On the challenges of learning with inference networks on sparse, high-dimensional data
Rahul G. Krishnan, Dawen Liang, Matthew Hoffman

TL;DR
This paper investigates the challenges of using inference networks for parameter estimation in deep neural network-based nonlinear factor analysis models, especially on sparse, high-dimensional data, and proposes methods to mitigate underfitting.
Contribution
It identifies underfitting as a key issue in modeling sparse, high-dimensional data with inference networks and introduces iterative optimization techniques to improve model fitting.
Findings
Achieves state-of-the-art results on a benchmark text-count dataset.
Demonstrates excellent performance on top-N recommendation tasks.

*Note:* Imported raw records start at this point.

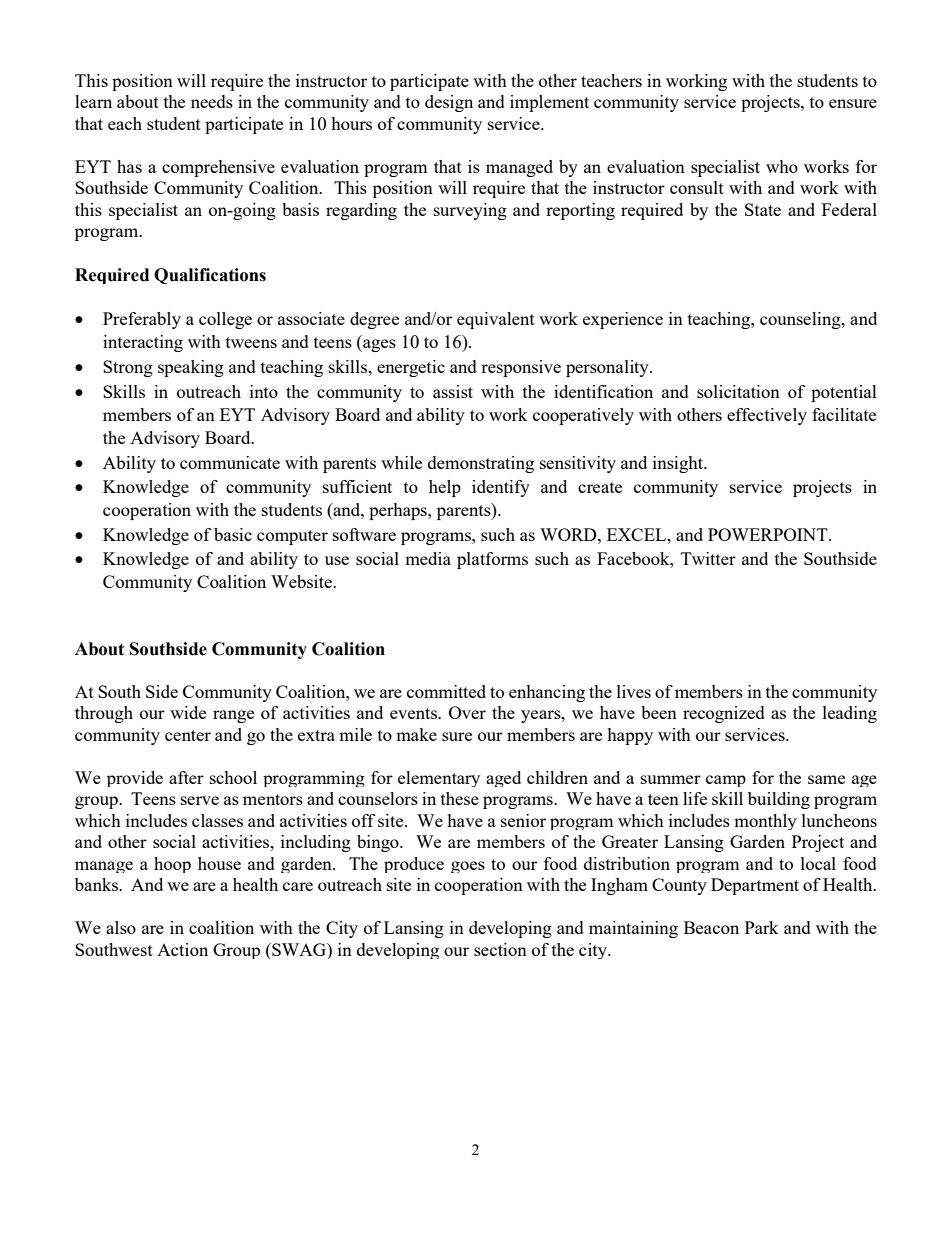  What do you see at coordinates (738, 391) in the document?
I see `solicitation` at bounding box center [738, 391].
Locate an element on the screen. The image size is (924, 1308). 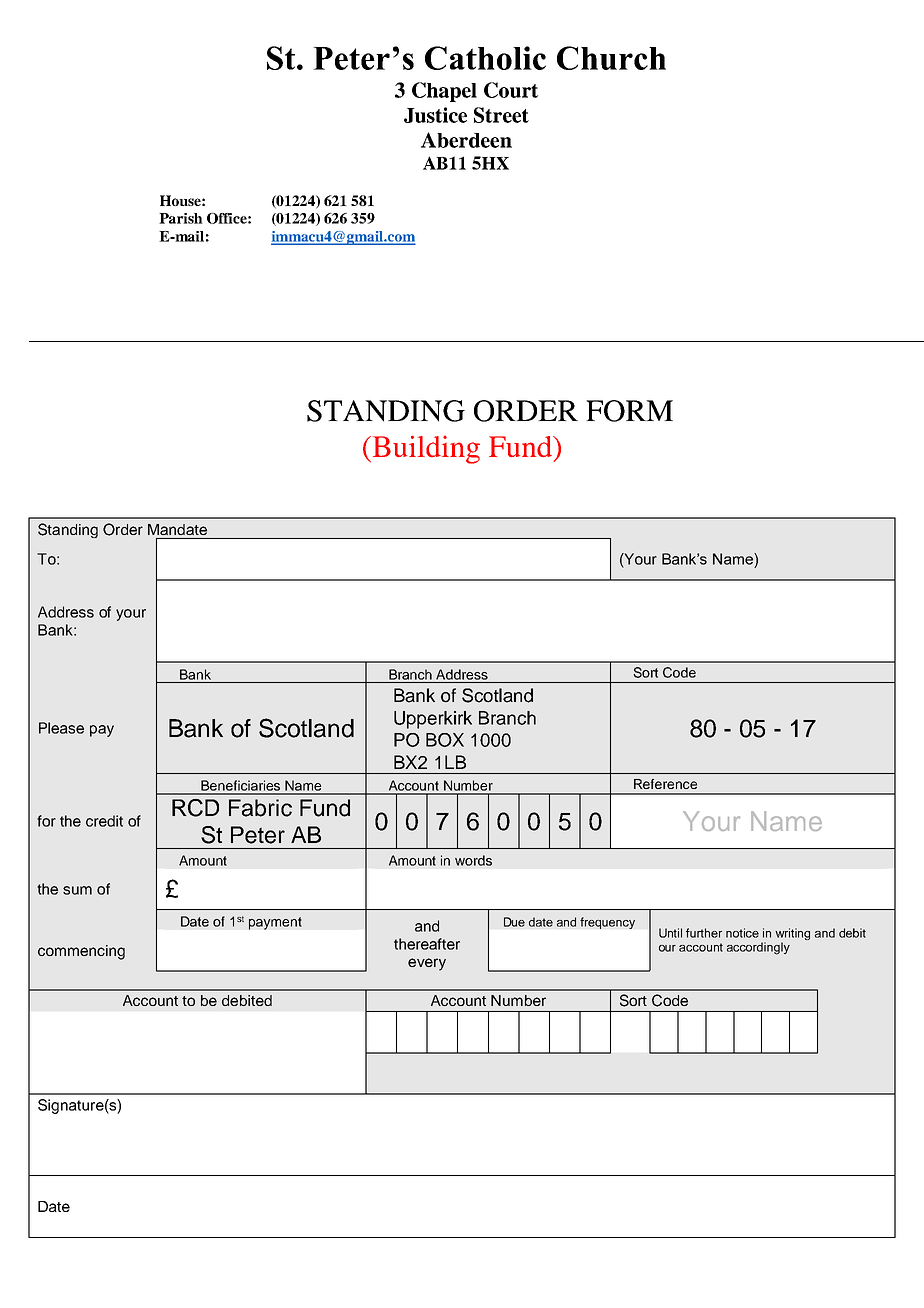
Fabric is located at coordinates (260, 808).
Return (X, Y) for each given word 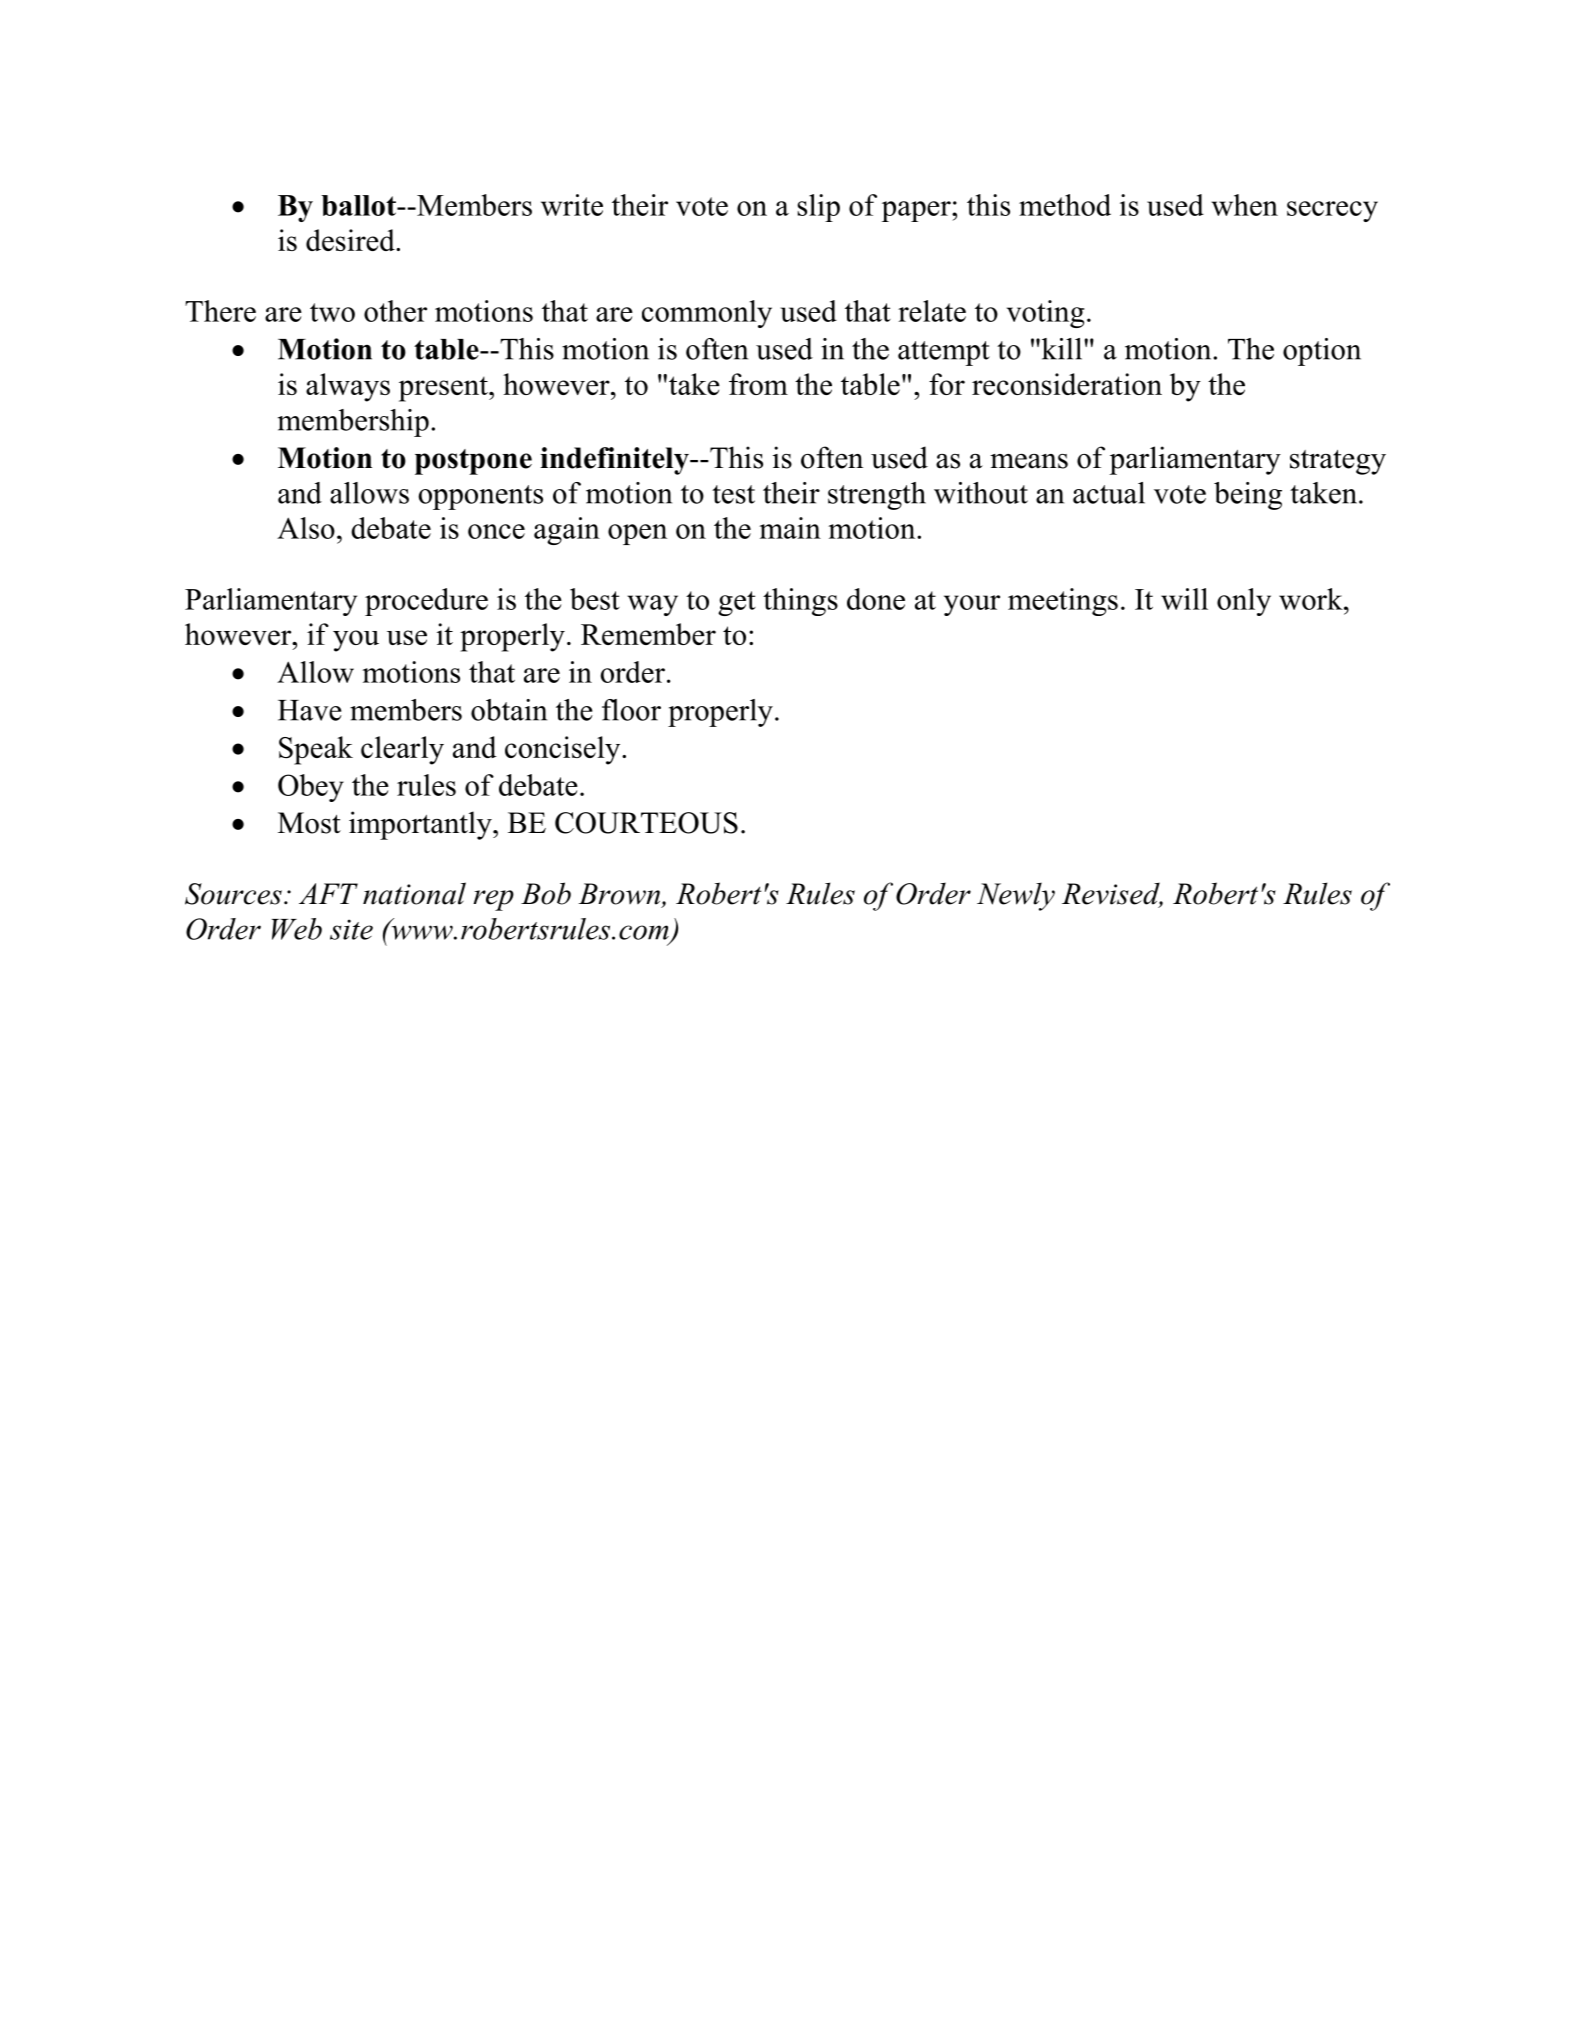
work (1312, 599)
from (758, 384)
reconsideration (1067, 384)
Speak (316, 750)
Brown (620, 895)
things (800, 602)
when (1244, 205)
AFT (328, 893)
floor (631, 710)
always (348, 387)
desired (351, 240)
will (1184, 599)
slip (818, 208)
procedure (426, 602)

Shows that proposed methods significantly reduce underfitting in sparse data modeling.
Abstract
We study parameter estimation in Nonlinear Factor Analysis (NFA) where the generative model is parameterized by a deep neural network. Recent work has focused on learning such models using inference (or recognition) networks; we identify a crucial problem when modeling large, sparse, high-dimensional datasets -- underfitting. We study the extent of underfitting, highlighting that its severity increases with the sparsity of the data. We propose methods to tackle it via iterative optimization inspired by stochastic variational inference \citep{hoffman2013stochastic} and improvements in the sparse data representation used for inference. The proposed techniques drastically improve the ability of these powerful models to fit sparse data, achieving state-of-the-art results on a benchmark text-count dataset and excellent results on the task of top-N recommendation.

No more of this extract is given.